Roughly 30 veterans call Good Samaritan Society – Grand Island Village in Nebraska home.
Retired Army Maj. Judy Rosenkotter and her husband Harold were the first to move into the twin homes on campus and have lived here since 2010. The Rosenkotters, married 60 years, love their neighbors.
“They’re all so congenial and friendly. We’re in a great neighborhood. Just really the best,” Rosenkotter says.
The veteran community at Grand Island Village, to which Rosenkotter belongs, is a cherished group that meets monthly.
“It’s a time when they can come together and just have coffee and talk and share stories,” Society senior sales representative Aimee Steinhardt-Duysen says.
Steinhardt-Duysen says staff members are working hard to make the location a welcoming place for veterans. A campus where they can find purpose surrounded by others who have served the country.
“It’s really important that we treat our veterans with the utmost respect,” Steinhardt-Duysen says.
‘Honor and a privilege’
A Bronze Star recipient, Rosenkotter began her military career in the United States Air Force. She was a fleet service dispatcher at McGuire Air Force Base in New Jersey.
“The whole experience was an honor and a privilege,” Rosenkotter says when talking about serving in the Air Force and Army.
When she got out of the Air Force, a career in nursing was calling.
“I’ve always wanted to be a nurse ever since I was a little girl,” Rosenkotter says. “I believe that’s what God chose for me because it has been such a wonderful experience.”
After training to be a nurse, she met Harold. The couple had two kids and moved across the country following job opportunities.
A career in the Army
In her early 40s and working as nurse at the local VA hospital, Rosenkotter became inspired to join the Army Reserve. Even though she was above the age limit, her professional experience was in high demand and Rosenkotter was accepted as a 1st Lieutenant.
“There I had the greatest experience of my professional nursing career,” Rosenkotter says.
She lights up when sharing stories about her deployment to Saudi Arabia in 1991. Serving in the Gulf War in Operation Desert Storm at the age of 52, Rosenkotter helped establish procedures for medical in-processing and ran sick call for the 403rd Military Police-POW Camp.
“That made me a little footnote in history as far as the military police goes,” Rosenkotter says.
She was the first nursing officer to handle the role in the 800th Military Police Brigade. For her efforts during the deployment, she earned the Bronze Star for Meritorious Service.

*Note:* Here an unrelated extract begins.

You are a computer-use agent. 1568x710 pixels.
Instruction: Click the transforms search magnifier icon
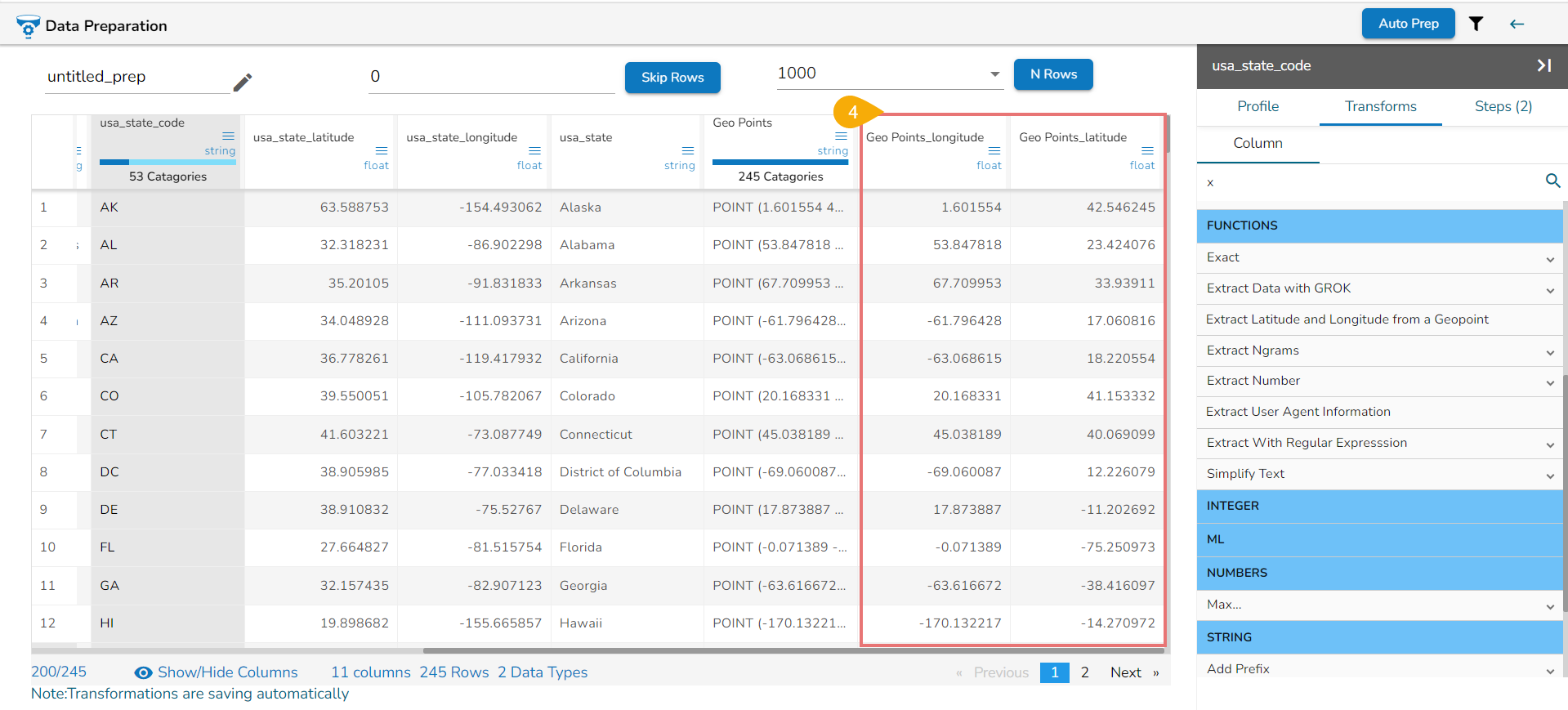1552,181
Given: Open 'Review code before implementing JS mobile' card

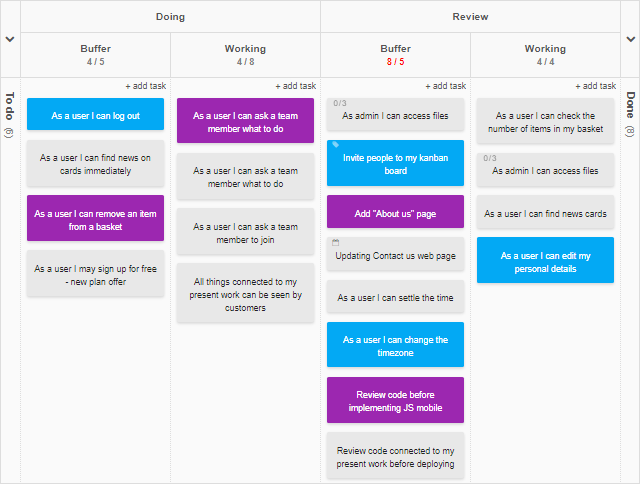Looking at the screenshot, I should [x=396, y=400].
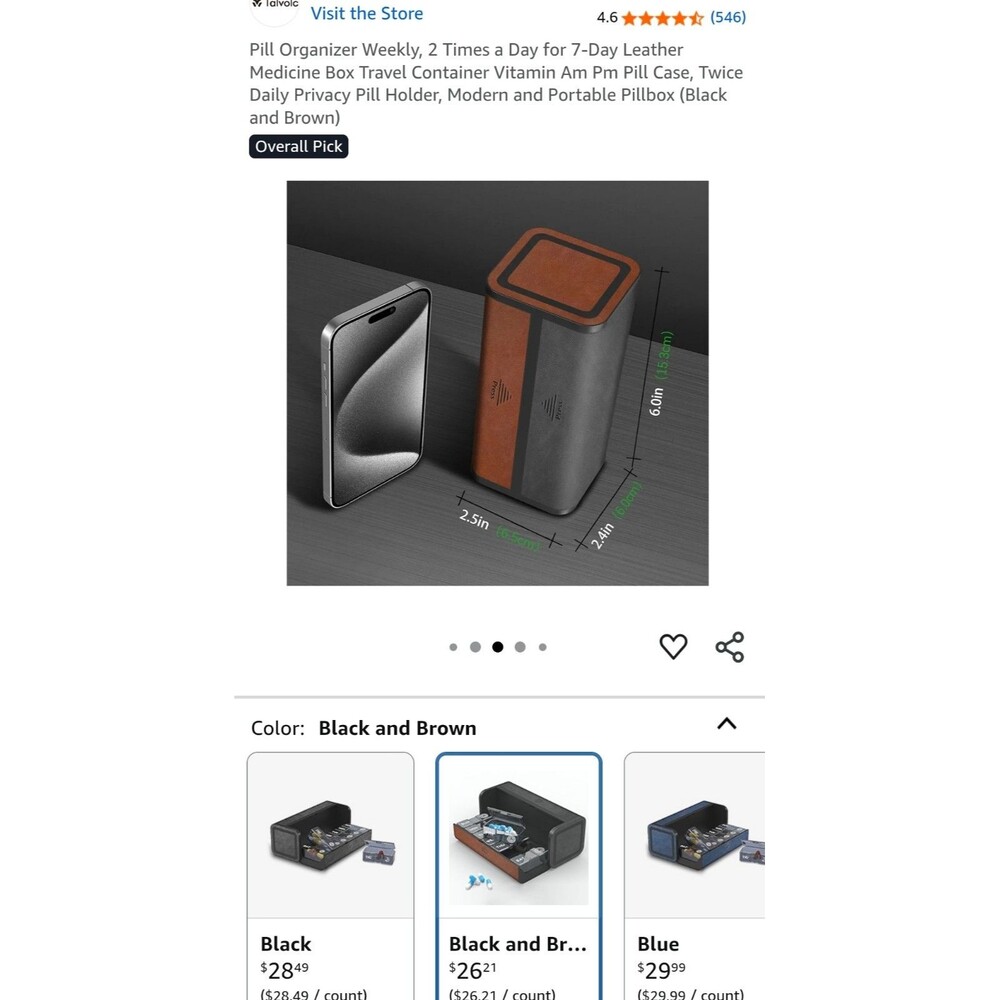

“I didn’t know the importance or the prestige that comes with the Bronze Star,” Rosenkotter says.
Her son David, an Army MP, had to tell her how big of a deal it really is. She’s extremely proud to have made a difference.
“I love knowing that I’ve done a good job,” she says.
On top of training medics, she initiated the combat lifesaver course for troops at the base.
If you run into the highly accomplished vet at the Society, you’ll probably find her with a book in her hand. She’s been instrumental in stocking the location’s library.
“The library was done and it was completely empty. My husband said, ‘Judy, take your books and put them on the shelves.’ I’ve been putting books on the shelves ever since,” Rosenkotter says.
Typical of a nurse to always be seeking knowledge.
“I do it because I love books. I can’t throw away a book. I have to read every book I come across,” Rosenkotter says.
Honoring fallen vets on Memorial Day
This Memorial Day, Rosenkotter and Steinhardt-Duysen are remembering the servicemembers who have lost their lives protecting our freedoms.
“I think it’s very important,” Rosenkotter says. “I think it’s a good reminder to people the sacrifices that people have made over the years.”
Steinhardt-Duysen says Grand Island Village is always looking for ways to honor vets, past and present.
“I think it’s important to recognize those that have passed that have served our country,” Steinhardt-Duysen says.
Staff likes to partner with outside veteran resources for special programming for residents. She’d also love to have a special room on campus just for veterans.
“I think that it’s really important to be able to have a place where they can come and feel safe, be around other veterans. To be able to share those stories. Have purpose in life again,” Steinhardt-Duysen says.
A military pioneer herself, Rosenkotter encourages others to raise their hand and join the service.
“I think that’s the best thing that any young woman can do is join the military. There’s so much character, strength and so much to learn that you just don’t learn when you go out into public life,” Rosenkotter says.